#### What needs to be done
Turn the saved entries below into a numbered list, one item per line, and leave out the blank lines.

#### Saved entries
+ + + +

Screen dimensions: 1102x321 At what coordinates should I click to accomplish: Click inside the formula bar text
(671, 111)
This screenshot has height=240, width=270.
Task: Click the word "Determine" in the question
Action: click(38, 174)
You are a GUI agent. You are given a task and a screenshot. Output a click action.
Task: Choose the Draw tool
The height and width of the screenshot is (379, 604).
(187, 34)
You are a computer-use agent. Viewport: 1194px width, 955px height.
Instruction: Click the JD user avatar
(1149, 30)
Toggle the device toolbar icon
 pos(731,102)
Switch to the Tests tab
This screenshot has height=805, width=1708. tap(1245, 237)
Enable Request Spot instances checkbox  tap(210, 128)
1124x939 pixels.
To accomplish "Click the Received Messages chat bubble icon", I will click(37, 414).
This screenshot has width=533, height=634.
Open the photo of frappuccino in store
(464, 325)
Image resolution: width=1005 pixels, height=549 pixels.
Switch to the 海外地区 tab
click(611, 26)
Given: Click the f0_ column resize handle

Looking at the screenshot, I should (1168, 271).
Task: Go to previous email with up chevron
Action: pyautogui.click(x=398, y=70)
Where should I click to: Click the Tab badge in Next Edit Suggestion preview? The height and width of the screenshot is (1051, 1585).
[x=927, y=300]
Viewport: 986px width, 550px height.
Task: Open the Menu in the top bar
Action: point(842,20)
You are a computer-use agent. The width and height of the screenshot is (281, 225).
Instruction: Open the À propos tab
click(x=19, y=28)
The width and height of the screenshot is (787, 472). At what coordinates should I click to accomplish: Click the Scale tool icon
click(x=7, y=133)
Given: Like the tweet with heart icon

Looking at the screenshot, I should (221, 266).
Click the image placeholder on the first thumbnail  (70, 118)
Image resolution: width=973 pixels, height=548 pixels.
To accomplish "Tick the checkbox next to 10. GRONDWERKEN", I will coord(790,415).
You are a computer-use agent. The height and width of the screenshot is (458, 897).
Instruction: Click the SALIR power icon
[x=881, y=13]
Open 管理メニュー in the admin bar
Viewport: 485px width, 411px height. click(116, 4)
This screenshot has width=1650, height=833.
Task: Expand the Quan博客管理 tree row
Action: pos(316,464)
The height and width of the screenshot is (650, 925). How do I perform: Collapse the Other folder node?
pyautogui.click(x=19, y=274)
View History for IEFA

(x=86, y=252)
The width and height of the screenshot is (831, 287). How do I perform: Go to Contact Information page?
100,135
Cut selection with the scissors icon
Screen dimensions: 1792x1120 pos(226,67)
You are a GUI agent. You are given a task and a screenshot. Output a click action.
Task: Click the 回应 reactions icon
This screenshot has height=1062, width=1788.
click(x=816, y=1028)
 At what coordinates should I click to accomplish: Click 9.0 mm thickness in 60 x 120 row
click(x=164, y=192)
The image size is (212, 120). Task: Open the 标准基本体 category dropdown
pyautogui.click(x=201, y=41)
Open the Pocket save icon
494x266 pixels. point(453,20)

+ + + +

#### Response to this exercise
1. Screen dimensions: 1102x321 At what coordinates should I click to accomplish: Click inside the formula bar text
2. (671, 111)
3. This screenshot has height=240, width=270.
4. Task: Click the word "Determine" in the question
5. Action: click(38, 174)
6. You are a GUI agent. You are given a task and a screenshot. Output a click action.
7. Task: Choose the Draw tool
8. The height and width of the screenshot is (379, 604).
9. (187, 34)
10. You are a computer-use agent. Viewport: 1194px width, 955px height.
11. Instruction: Click the JD user avatar
12. (1149, 30)
13. Toggle the device toolbar icon
14.  pos(731,102)
15. Switch to the Tests tab
16. This screenshot has height=805, width=1708. tap(1245, 237)
17. Enable Request Spot instances checkbox  tap(210, 128)
18. 1124x939 pixels.
19. To accomplish "Click the Received Messages chat bubble icon", I will click(37, 414).
20. This screenshot has width=533, height=634.
21. Open the photo of frappuccino in store
22. (464, 325)
23. Image resolution: width=1005 pixels, height=549 pixels.
24. Switch to the 海外地区 tab
25. click(611, 26)
26. Given: Click the f0_ column resize handle
27. Looking at the screenshot, I should (1168, 271).
28. Task: Go to previous email with up chevron
29. Action: pyautogui.click(x=398, y=70)
30. Where should I click to: Click the Tab badge in Next Edit Suggestion preview? The height and width of the screenshot is (1051, 1585).
31. [x=927, y=300]
32. Viewport: 986px width, 550px height.
33. Task: Open the Menu in the top bar
34. Action: point(842,20)
35. You are a computer-use agent. The width and height of the screenshot is (281, 225).
36. Instruction: Open the À propos tab
37. click(x=19, y=28)
38. The width and height of the screenshot is (787, 472). At what coordinates should I click to accomplish: Click the Scale tool icon
39. click(x=7, y=133)
40. Given: Like the tweet with heart icon
41. Looking at the screenshot, I should (221, 266).
42. Click the image placeholder on the first thumbnail  (70, 118)
43. Image resolution: width=973 pixels, height=548 pixels.
44. To accomplish "Tick the checkbox next to 10. GRONDWERKEN", I will coord(790,415).
45. You are a computer-use agent. The height and width of the screenshot is (458, 897).
46. Instruction: Click the SALIR power icon
47. [x=881, y=13]
48. Open 管理メニュー in the admin bar
49. Viewport: 485px width, 411px height. click(116, 4)
50. This screenshot has width=1650, height=833.
51. Task: Expand the Quan博客管理 tree row
52. Action: pos(316,464)
53. The height and width of the screenshot is (650, 925). How do I perform: Collapse the Other folder node?
54. pyautogui.click(x=19, y=274)
55. View History for IEFA
56. (x=86, y=252)
57. The width and height of the screenshot is (831, 287). How do I perform: Go to Contact Information page?
58. 100,135
59. Cut selection with the scissors icon
60. Screen dimensions: 1792x1120 pos(226,67)
61. You are a GUI agent. You are given a task and a screenshot. Output a click action.
62. Task: Click the 回应 reactions icon
63. This screenshot has height=1062, width=1788.
64. click(x=816, y=1028)
65.  At what coordinates should I click to accomplish: Click 9.0 mm thickness in 60 x 120 row
66. click(x=164, y=192)
67. The image size is (212, 120). Task: Open the 标准基本体 category dropdown
68. pyautogui.click(x=201, y=41)
69. Open the Pocket save icon
70. 494x266 pixels. point(453,20)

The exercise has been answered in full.